● What you should do:
Give back every record precisely.

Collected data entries
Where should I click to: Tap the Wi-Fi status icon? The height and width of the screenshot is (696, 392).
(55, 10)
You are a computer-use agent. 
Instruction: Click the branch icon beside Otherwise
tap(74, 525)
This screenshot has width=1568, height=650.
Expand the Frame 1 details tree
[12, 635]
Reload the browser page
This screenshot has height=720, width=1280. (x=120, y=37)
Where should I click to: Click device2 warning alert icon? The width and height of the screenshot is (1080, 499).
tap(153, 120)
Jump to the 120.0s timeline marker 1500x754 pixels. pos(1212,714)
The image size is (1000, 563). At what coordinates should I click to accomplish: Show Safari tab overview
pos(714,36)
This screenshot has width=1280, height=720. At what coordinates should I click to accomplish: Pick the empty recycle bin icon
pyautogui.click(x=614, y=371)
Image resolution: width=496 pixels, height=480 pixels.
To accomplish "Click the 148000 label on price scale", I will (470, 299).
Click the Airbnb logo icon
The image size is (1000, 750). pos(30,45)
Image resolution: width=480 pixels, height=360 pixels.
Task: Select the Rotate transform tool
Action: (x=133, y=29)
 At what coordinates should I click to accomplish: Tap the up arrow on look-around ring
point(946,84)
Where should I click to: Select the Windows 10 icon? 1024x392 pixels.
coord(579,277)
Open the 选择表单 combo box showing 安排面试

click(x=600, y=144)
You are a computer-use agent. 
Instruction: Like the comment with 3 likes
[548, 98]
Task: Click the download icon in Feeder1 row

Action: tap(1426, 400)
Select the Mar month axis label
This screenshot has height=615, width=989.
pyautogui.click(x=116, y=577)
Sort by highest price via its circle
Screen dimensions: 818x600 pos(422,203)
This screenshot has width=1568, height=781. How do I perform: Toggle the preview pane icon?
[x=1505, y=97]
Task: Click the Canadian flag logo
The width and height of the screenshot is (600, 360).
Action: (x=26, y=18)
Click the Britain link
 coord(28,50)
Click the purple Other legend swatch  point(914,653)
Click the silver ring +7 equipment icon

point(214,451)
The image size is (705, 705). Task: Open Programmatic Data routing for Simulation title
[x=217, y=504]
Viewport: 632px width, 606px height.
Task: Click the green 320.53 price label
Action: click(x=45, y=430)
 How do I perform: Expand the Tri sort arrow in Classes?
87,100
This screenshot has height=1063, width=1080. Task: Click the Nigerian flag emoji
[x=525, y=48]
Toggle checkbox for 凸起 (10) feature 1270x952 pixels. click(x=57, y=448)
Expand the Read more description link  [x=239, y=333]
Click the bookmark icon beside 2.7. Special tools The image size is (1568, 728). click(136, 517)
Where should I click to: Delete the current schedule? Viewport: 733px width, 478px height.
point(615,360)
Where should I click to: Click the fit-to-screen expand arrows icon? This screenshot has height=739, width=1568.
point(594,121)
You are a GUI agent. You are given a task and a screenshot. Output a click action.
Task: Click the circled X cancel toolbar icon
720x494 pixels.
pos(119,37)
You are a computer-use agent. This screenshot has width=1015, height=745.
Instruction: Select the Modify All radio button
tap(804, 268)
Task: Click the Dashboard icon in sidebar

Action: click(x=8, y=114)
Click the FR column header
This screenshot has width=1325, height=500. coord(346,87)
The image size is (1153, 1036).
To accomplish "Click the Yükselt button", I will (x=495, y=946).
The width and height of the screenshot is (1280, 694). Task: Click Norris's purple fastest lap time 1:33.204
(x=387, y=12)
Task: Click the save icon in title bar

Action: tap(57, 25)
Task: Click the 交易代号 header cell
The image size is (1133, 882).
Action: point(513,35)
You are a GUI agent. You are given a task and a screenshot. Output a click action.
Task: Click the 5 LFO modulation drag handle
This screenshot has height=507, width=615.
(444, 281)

● Answer for the task:
Where should I click to: Tap the Wi-Fi status icon? The height and width of the screenshot is (696, 392).
(55, 10)
You are a computer-use agent. 
Instruction: Click the branch icon beside Otherwise
tap(74, 525)
This screenshot has width=1568, height=650.
Expand the Frame 1 details tree
[12, 635]
Reload the browser page
This screenshot has height=720, width=1280. (x=120, y=37)
Where should I click to: Click device2 warning alert icon? The width and height of the screenshot is (1080, 499).
tap(153, 120)
Jump to the 120.0s timeline marker 1500x754 pixels. pos(1212,714)
The image size is (1000, 563). At what coordinates should I click to accomplish: Show Safari tab overview
pos(714,36)
This screenshot has width=1280, height=720. At what coordinates should I click to accomplish: Pick the empty recycle bin icon
pyautogui.click(x=614, y=371)
Image resolution: width=496 pixels, height=480 pixels.
To accomplish "Click the 148000 label on price scale", I will (470, 299).
Click the Airbnb logo icon
The image size is (1000, 750). pos(30,45)
Image resolution: width=480 pixels, height=360 pixels.
Task: Select the Rotate transform tool
Action: (x=133, y=29)
 At what coordinates should I click to accomplish: Tap the up arrow on look-around ring
point(946,84)
Where should I click to: Select the Windows 10 icon? 1024x392 pixels.
coord(579,277)
Open the 选择表单 combo box showing 安排面试

click(x=600, y=144)
You are a computer-use agent. 
Instruction: Like the comment with 3 likes
[548, 98]
Task: Click the download icon in Feeder1 row

Action: tap(1426, 400)
Select the Mar month axis label
This screenshot has height=615, width=989.
pyautogui.click(x=116, y=577)
Sort by highest price via its circle
Screen dimensions: 818x600 pos(422,203)
This screenshot has width=1568, height=781. How do I perform: Toggle the preview pane icon?
[x=1505, y=97]
Task: Click the Canadian flag logo
The width and height of the screenshot is (600, 360).
Action: (x=26, y=18)
Click the Britain link
 coord(28,50)
Click the purple Other legend swatch  point(914,653)
Click the silver ring +7 equipment icon

point(214,451)
The image size is (705, 705). Task: Open Programmatic Data routing for Simulation title
[x=217, y=504]
Viewport: 632px width, 606px height.
Task: Click the green 320.53 price label
Action: click(x=45, y=430)
 How do I perform: Expand the Tri sort arrow in Classes?
87,100
This screenshot has height=1063, width=1080. Task: Click the Nigerian flag emoji
[x=525, y=48]
Toggle checkbox for 凸起 (10) feature 1270x952 pixels. click(x=57, y=448)
Expand the Read more description link  [x=239, y=333]
Click the bookmark icon beside 2.7. Special tools The image size is (1568, 728). click(136, 517)
Where should I click to: Delete the current schedule? Viewport: 733px width, 478px height.
point(615,360)
Where should I click to: Click the fit-to-screen expand arrows icon? This screenshot has height=739, width=1568.
point(594,121)
You are a GUI agent. You are given a task and a screenshot. Output a click action.
Task: Click the circled X cancel toolbar icon
720x494 pixels.
pos(119,37)
You are a computer-use agent. This screenshot has width=1015, height=745.
Instruction: Select the Modify All radio button
tap(804, 268)
Task: Click the Dashboard icon in sidebar

Action: click(x=8, y=114)
Click the FR column header
This screenshot has width=1325, height=500. coord(346,87)
The image size is (1153, 1036).
To accomplish "Click the Yükselt button", I will (x=495, y=946).
The width and height of the screenshot is (1280, 694). Task: Click Norris's purple fastest lap time 1:33.204
(x=387, y=12)
Task: Click the save icon in title bar

Action: tap(57, 25)
Task: Click the 交易代号 header cell
The image size is (1133, 882).
Action: point(513,35)
You are a GUI agent. You are given a task and a screenshot. Output a click action.
Task: Click the 5 LFO modulation drag handle
This screenshot has height=507, width=615.
(444, 281)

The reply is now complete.